• Exercise details:
Report all lines of the data below that hold the word "agent".
--- Data for processing ---
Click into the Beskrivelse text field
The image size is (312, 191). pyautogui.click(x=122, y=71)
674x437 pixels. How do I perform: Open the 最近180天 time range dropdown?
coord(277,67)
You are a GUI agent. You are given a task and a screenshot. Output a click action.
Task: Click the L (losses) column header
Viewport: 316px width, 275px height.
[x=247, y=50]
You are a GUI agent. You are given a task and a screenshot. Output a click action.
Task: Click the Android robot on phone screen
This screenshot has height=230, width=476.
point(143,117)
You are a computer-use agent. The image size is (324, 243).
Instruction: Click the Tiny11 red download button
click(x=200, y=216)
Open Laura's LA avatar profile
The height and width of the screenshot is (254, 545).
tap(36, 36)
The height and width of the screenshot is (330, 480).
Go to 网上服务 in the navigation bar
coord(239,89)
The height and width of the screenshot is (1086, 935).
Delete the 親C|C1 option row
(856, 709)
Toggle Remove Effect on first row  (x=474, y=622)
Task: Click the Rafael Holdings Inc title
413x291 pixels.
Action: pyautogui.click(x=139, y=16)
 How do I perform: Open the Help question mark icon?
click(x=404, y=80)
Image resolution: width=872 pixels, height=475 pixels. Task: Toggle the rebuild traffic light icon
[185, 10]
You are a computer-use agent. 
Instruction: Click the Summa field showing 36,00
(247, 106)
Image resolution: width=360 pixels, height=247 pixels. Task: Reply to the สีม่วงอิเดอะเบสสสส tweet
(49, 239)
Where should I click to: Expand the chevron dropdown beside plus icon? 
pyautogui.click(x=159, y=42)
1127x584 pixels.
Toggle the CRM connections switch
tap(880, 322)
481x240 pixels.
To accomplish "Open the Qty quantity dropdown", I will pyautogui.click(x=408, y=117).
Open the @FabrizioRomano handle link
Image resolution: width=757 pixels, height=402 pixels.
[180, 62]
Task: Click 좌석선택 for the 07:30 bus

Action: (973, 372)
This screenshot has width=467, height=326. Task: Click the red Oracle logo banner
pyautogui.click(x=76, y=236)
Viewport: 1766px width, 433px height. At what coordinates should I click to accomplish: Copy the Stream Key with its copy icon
---
• Answer space:
You are a GUI agent. You are given a task and a screenshot. Output a click action.
You are a GUI agent. You are given a task and a screenshot. Output a click action.
You are a computer-use agent. The image size is (324, 243).
You are a computer-use agent. 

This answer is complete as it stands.